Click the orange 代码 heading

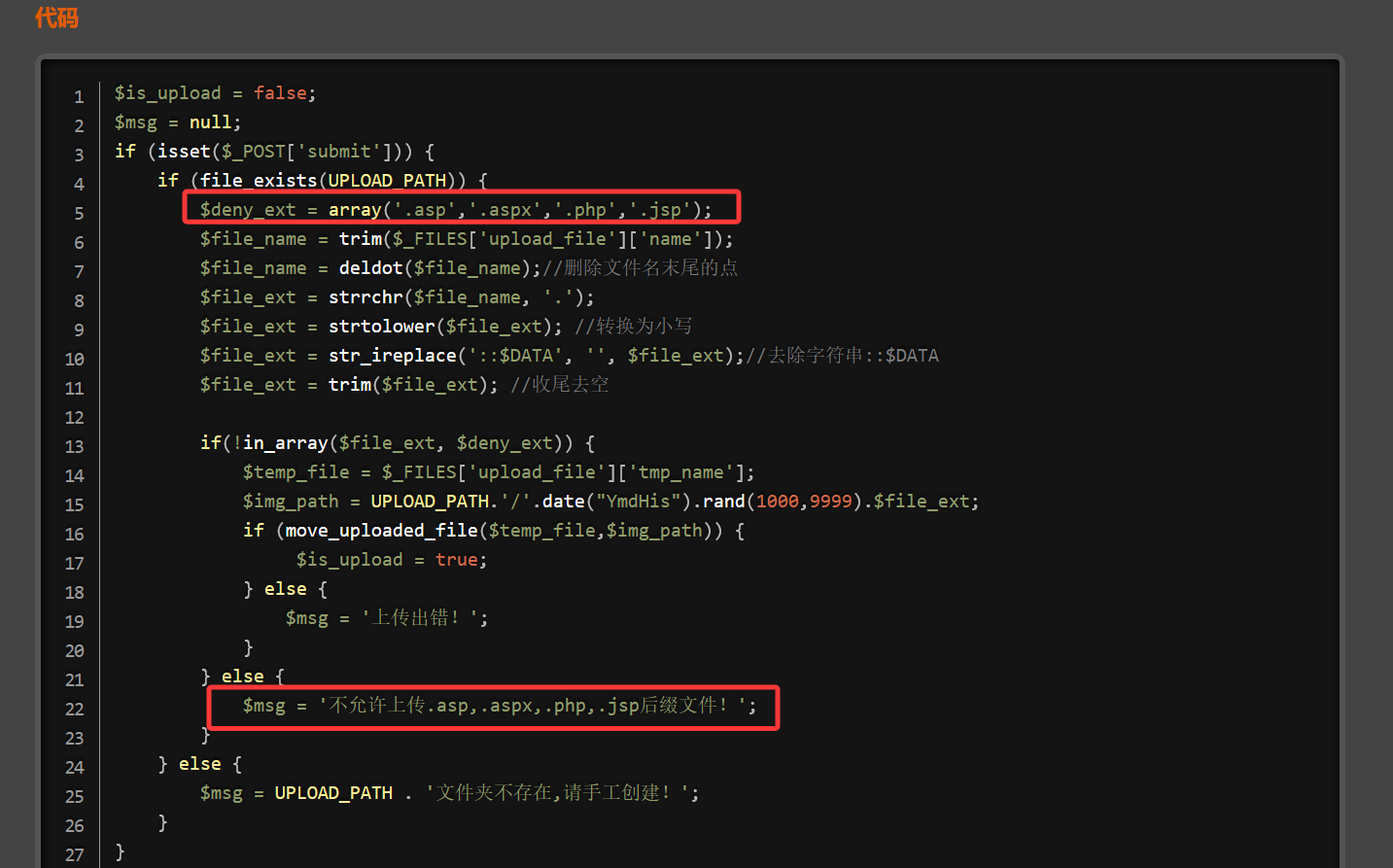pyautogui.click(x=56, y=17)
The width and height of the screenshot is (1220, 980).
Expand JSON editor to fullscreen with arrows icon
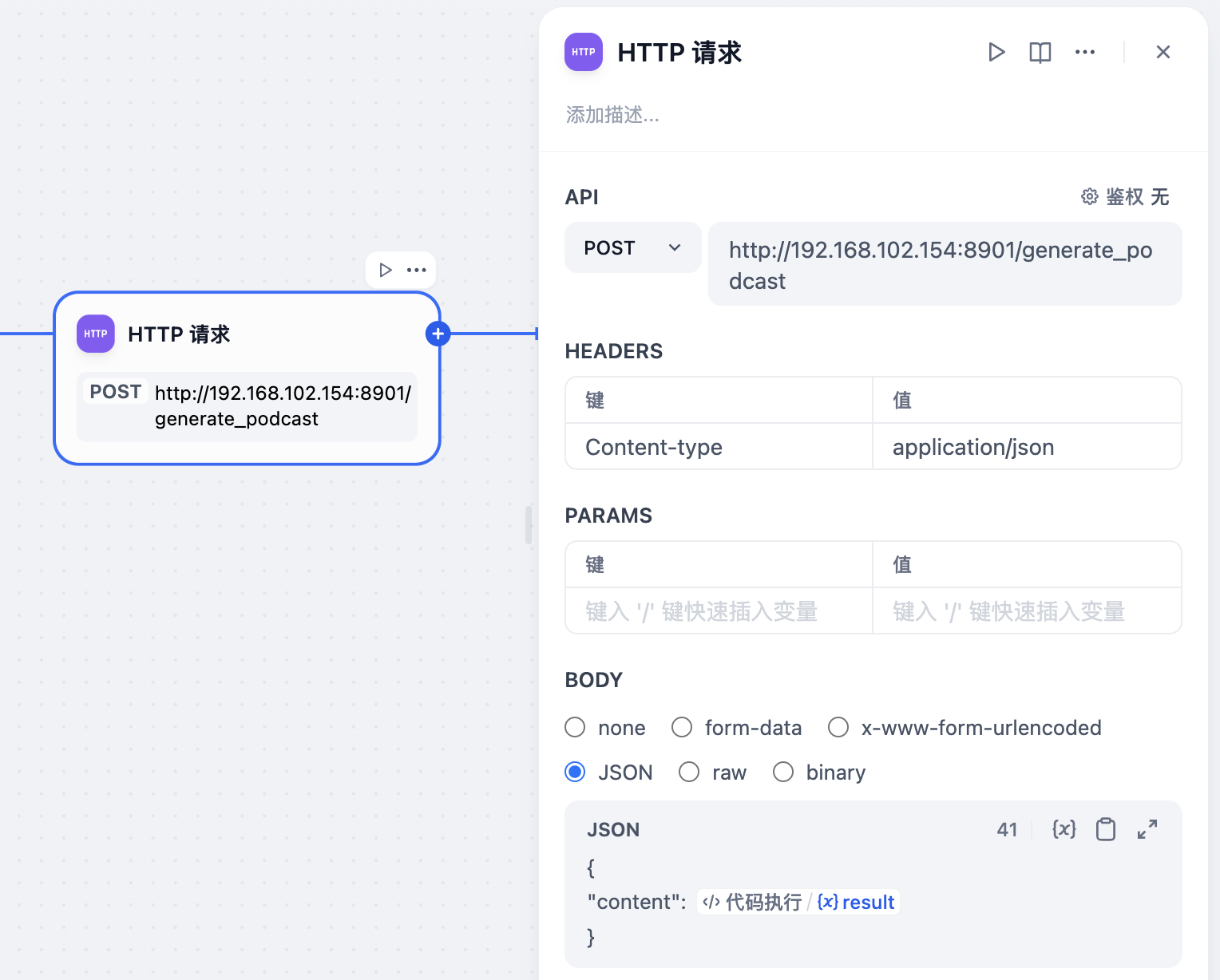coord(1147,829)
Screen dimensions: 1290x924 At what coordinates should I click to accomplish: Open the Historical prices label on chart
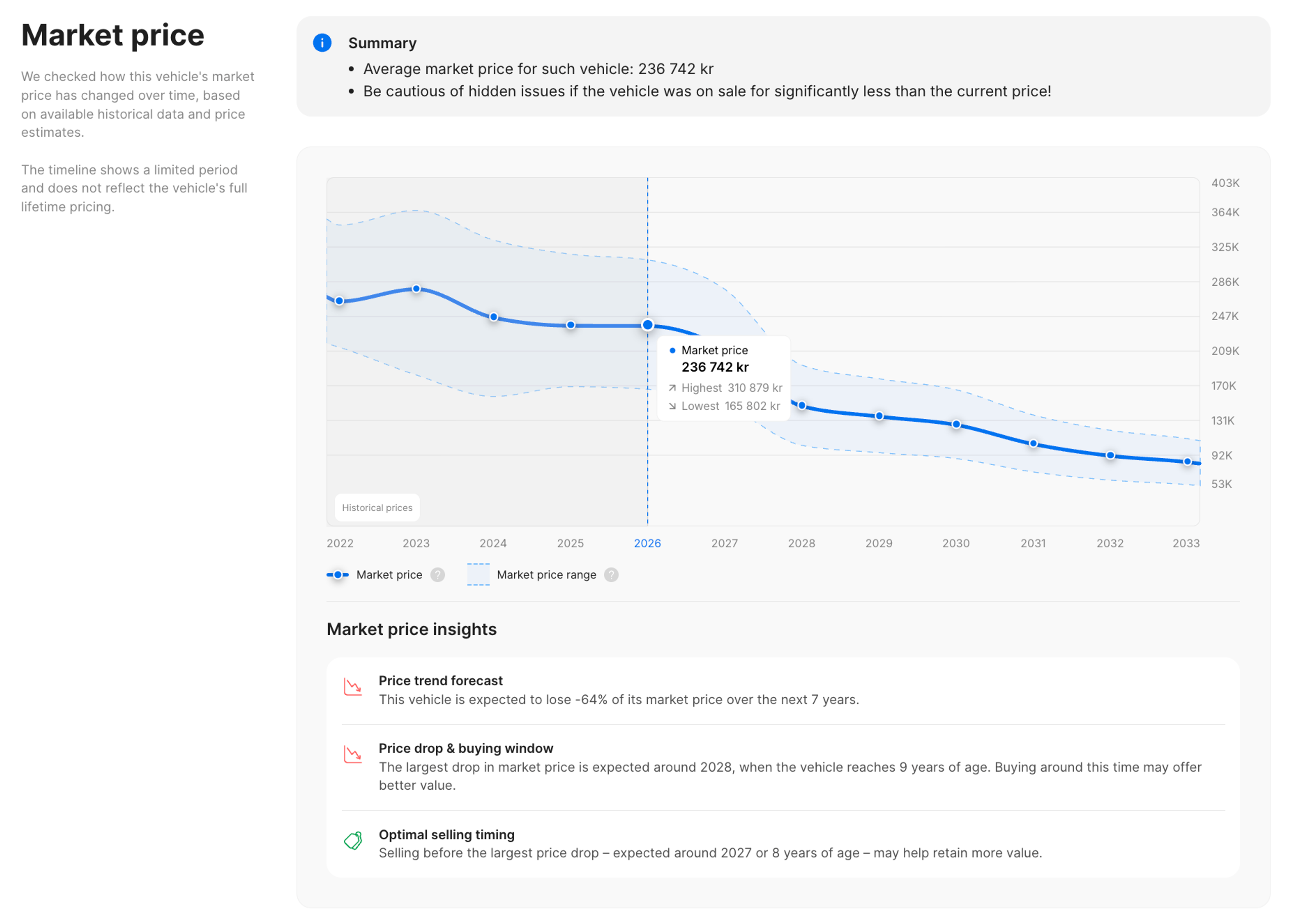click(377, 507)
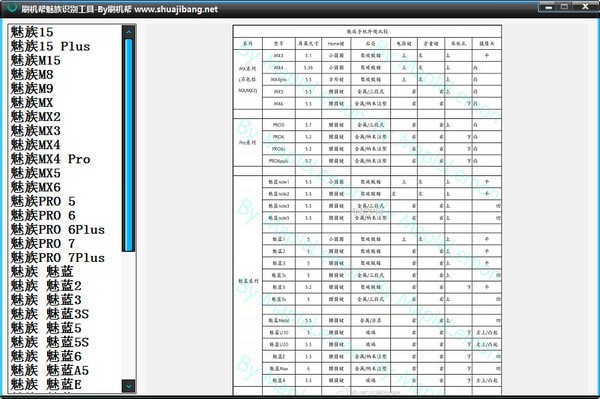Screen dimensions: 600x399
Task: Click the scroll up arrow of the list
Action: pos(129,31)
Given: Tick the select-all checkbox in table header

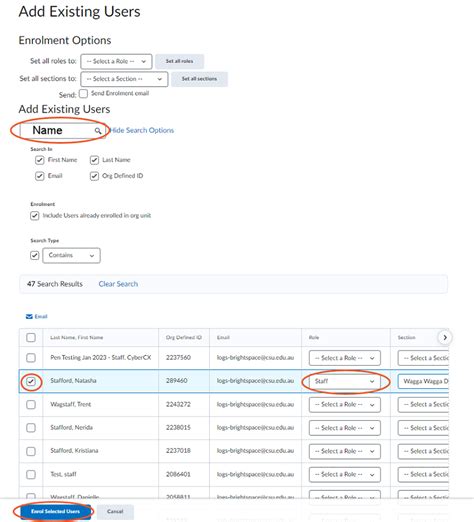Looking at the screenshot, I should click(31, 337).
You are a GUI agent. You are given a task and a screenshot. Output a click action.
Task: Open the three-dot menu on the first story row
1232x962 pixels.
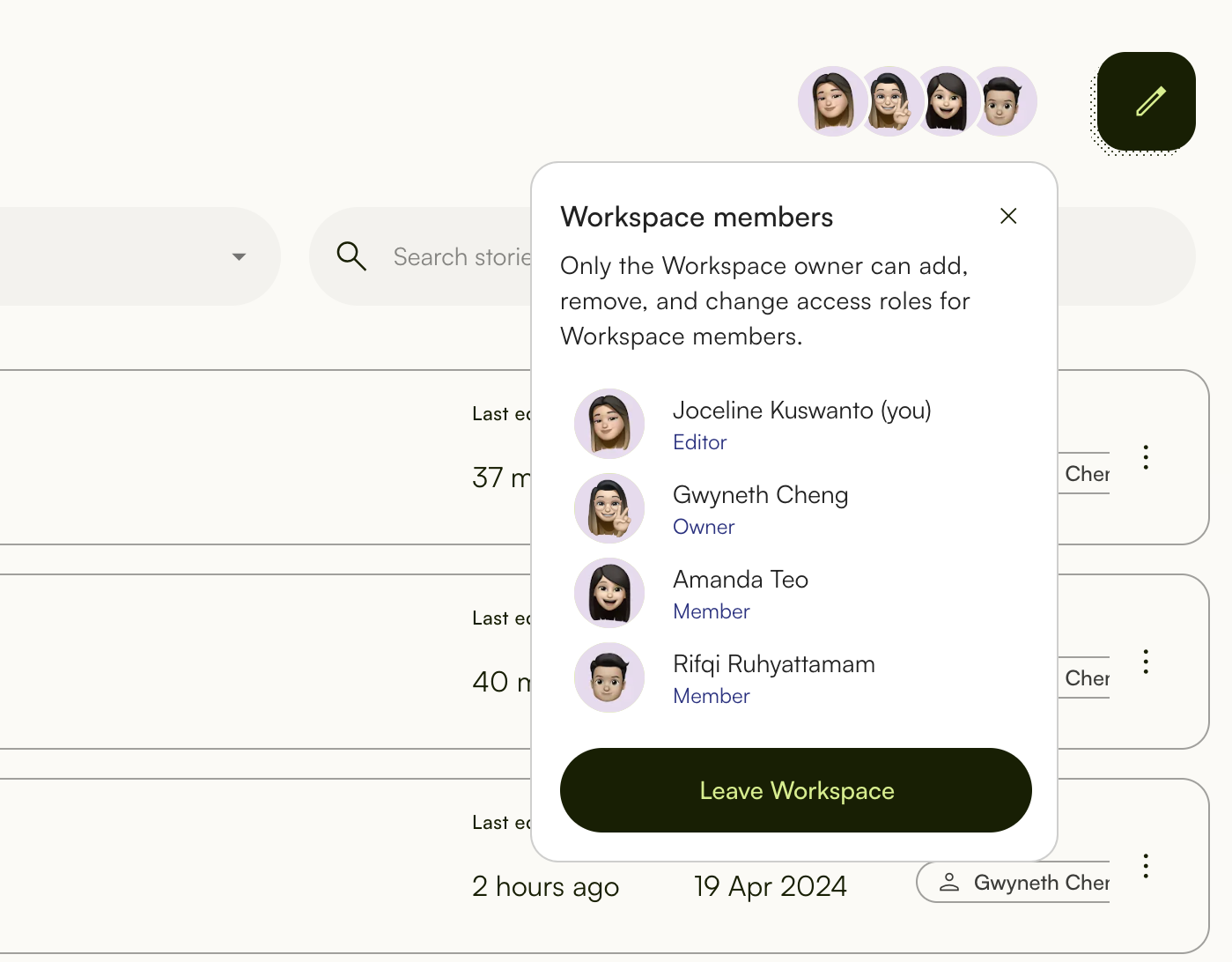coord(1145,457)
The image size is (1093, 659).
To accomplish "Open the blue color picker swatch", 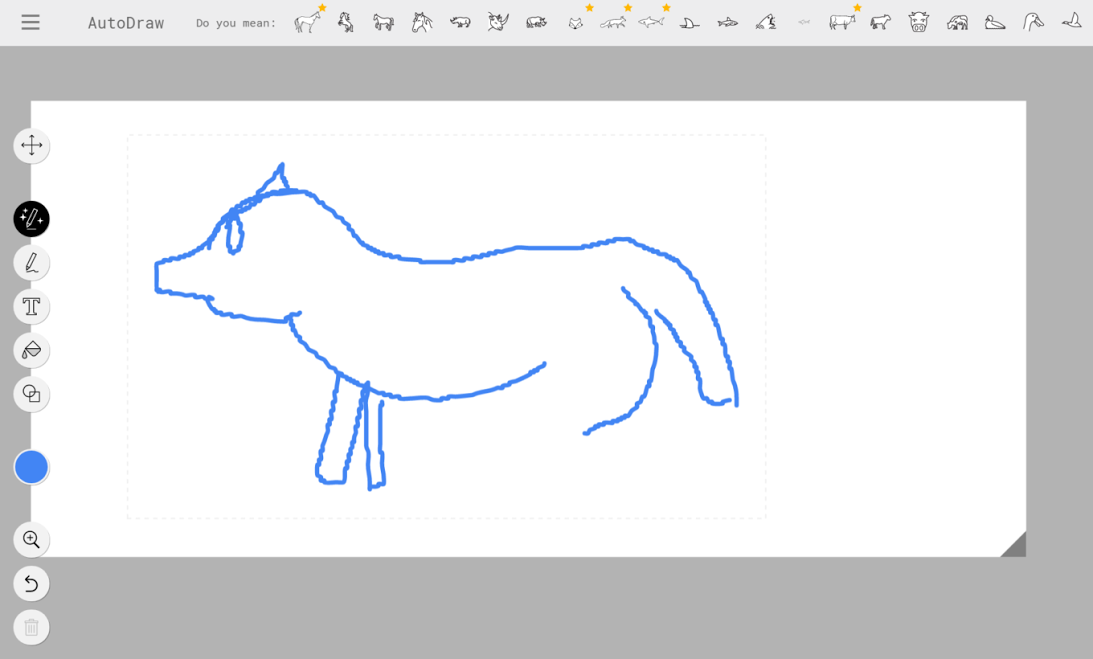I will [x=31, y=467].
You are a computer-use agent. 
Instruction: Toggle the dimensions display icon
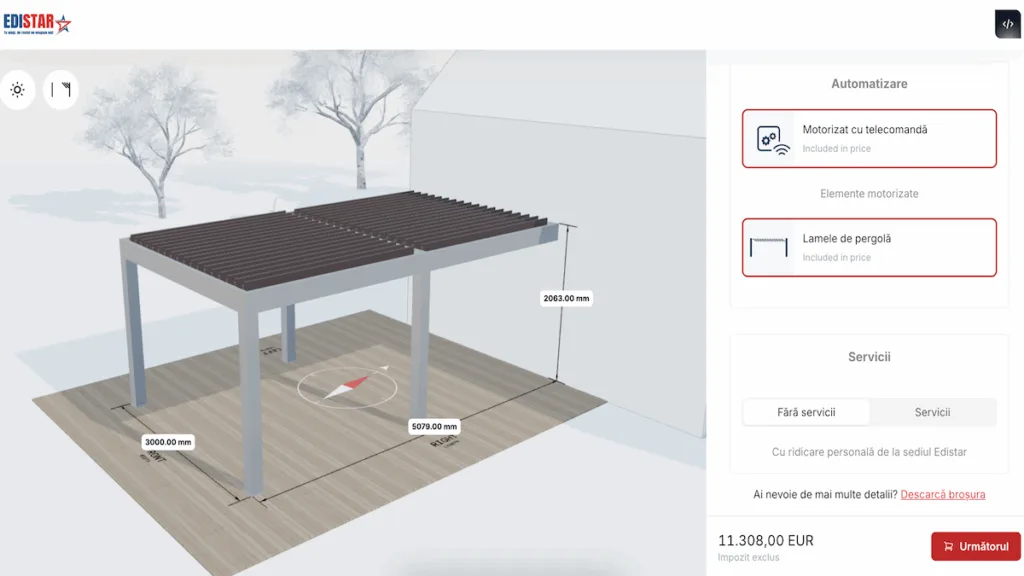point(61,90)
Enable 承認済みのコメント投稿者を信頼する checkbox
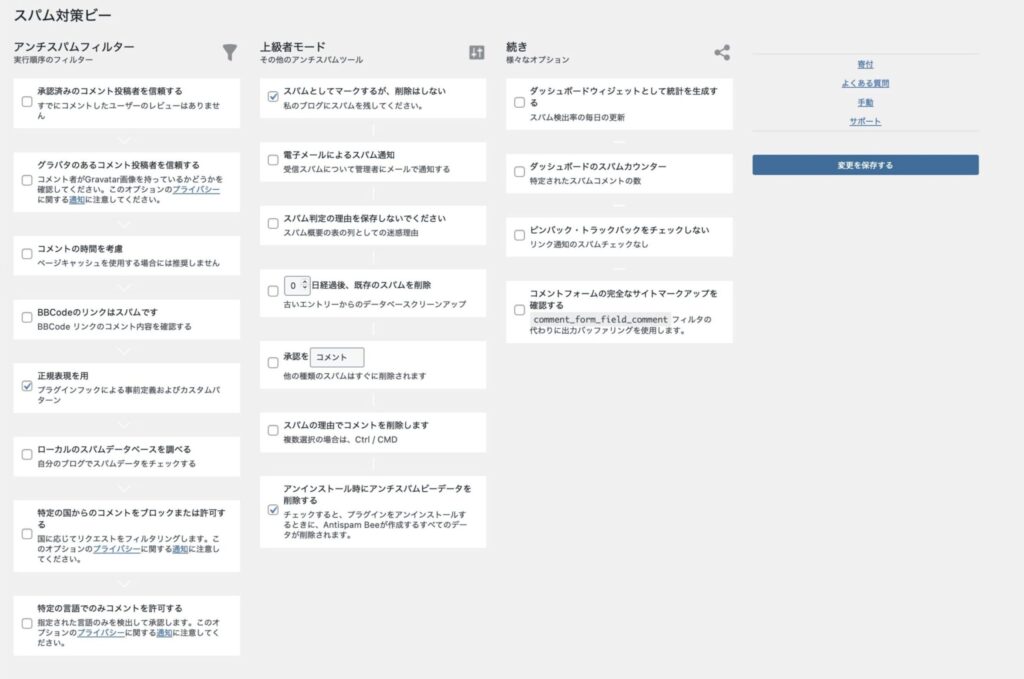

__________________________________________________

[Exercise directions]
The expected output is an exact copy of the lines from the one with "Instruction: Toggle the" to the final line of the entries above, pictures excepted; please include both ends.

[Response below]
Instruction: Toggle the dimensions display icon
point(61,90)
Enable 承認済みのコメント投稿者を信頼する checkbox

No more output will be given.